◆ **THE TASK**:
Please output all of the entries exactly and omit any images they hold.

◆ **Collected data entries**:
#####
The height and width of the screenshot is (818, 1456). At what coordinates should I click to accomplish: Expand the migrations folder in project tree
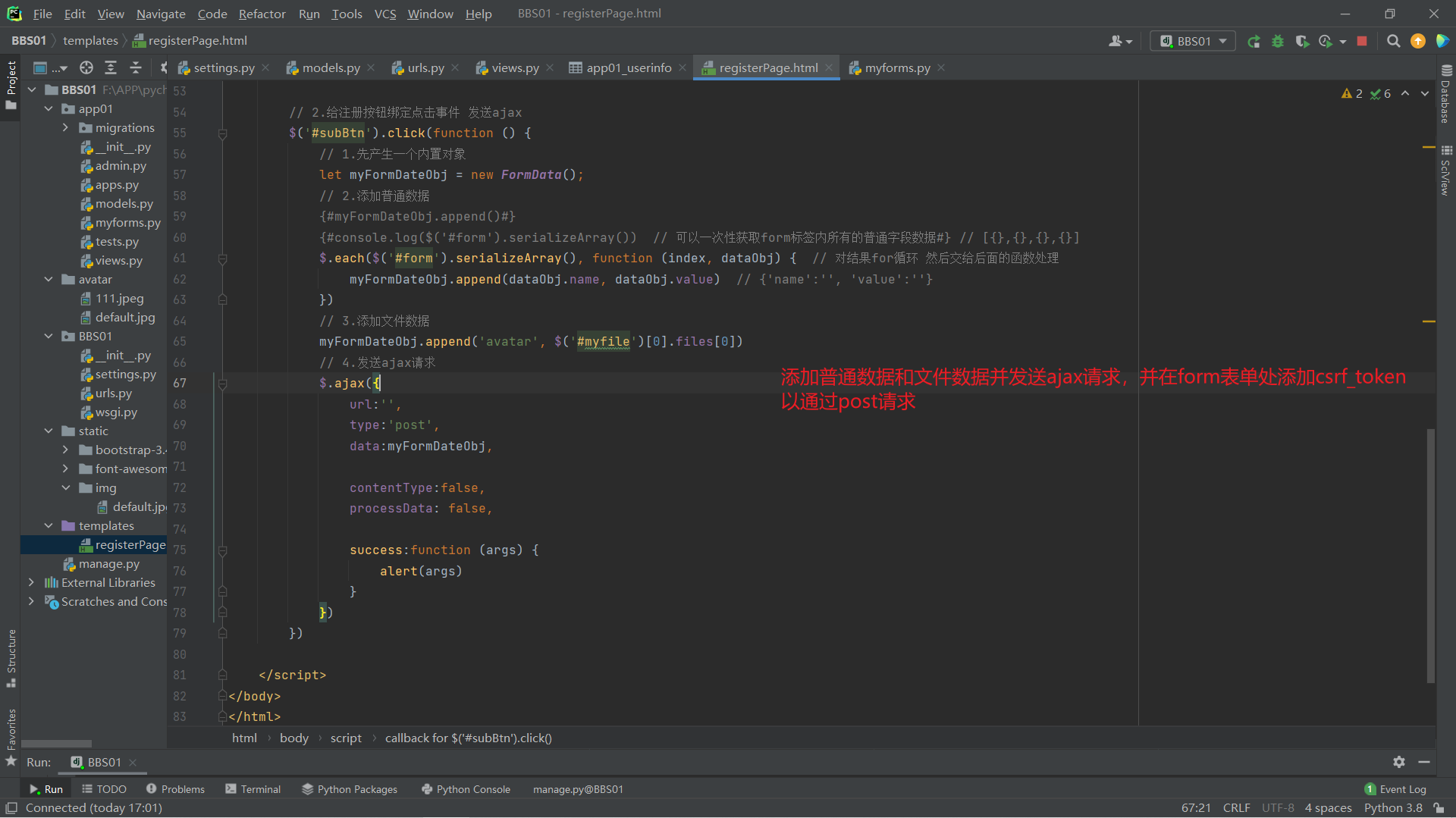point(66,128)
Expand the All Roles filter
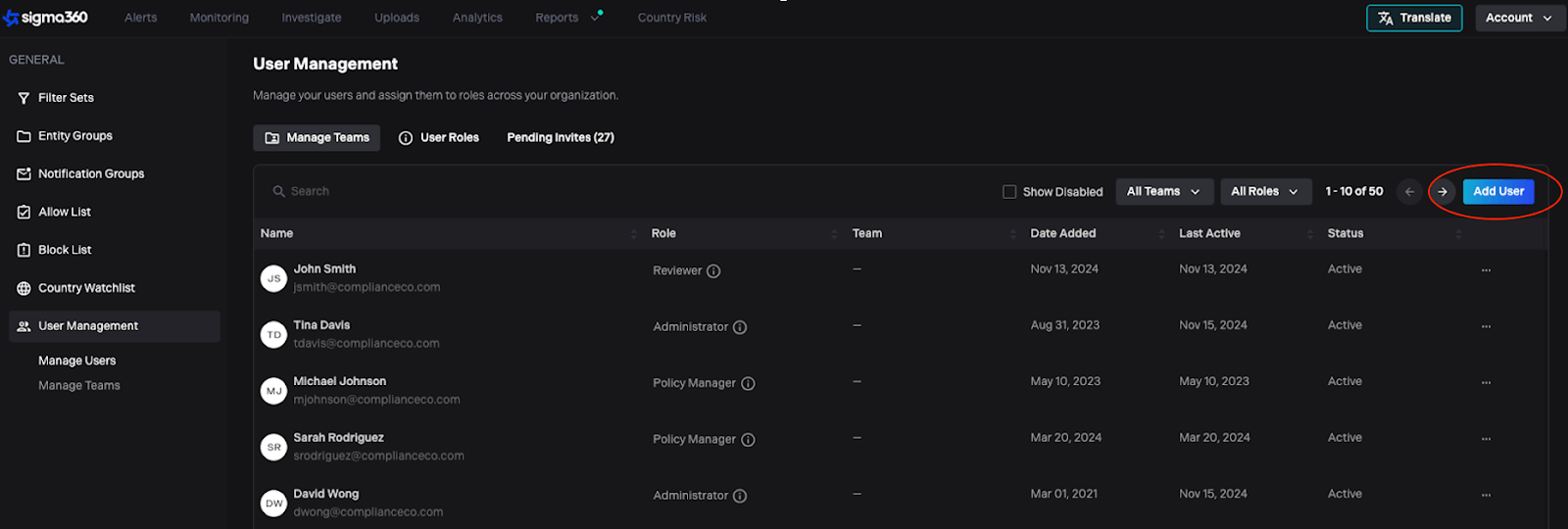The height and width of the screenshot is (529, 1568). point(1264,192)
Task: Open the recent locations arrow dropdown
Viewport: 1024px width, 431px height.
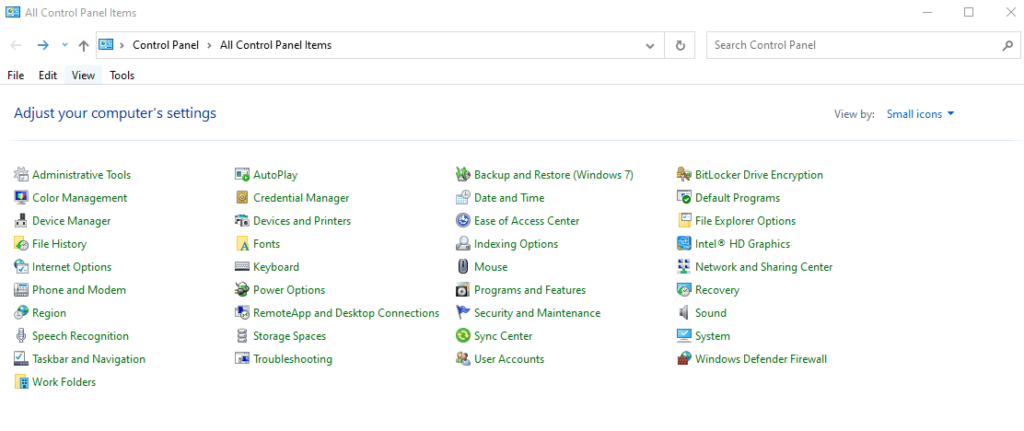Action: [65, 45]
#####
◆ **WRITTEN REPLY**:
The height and width of the screenshot is (818, 1456). At what coordinates should I click to accomplish: Expand the migrations folder in project tree
point(66,128)
Expand the All Roles filter
The height and width of the screenshot is (529, 1568). point(1264,192)
Task: Open the recent locations arrow dropdown
Viewport: 1024px width, 431px height.
Action: [65, 45]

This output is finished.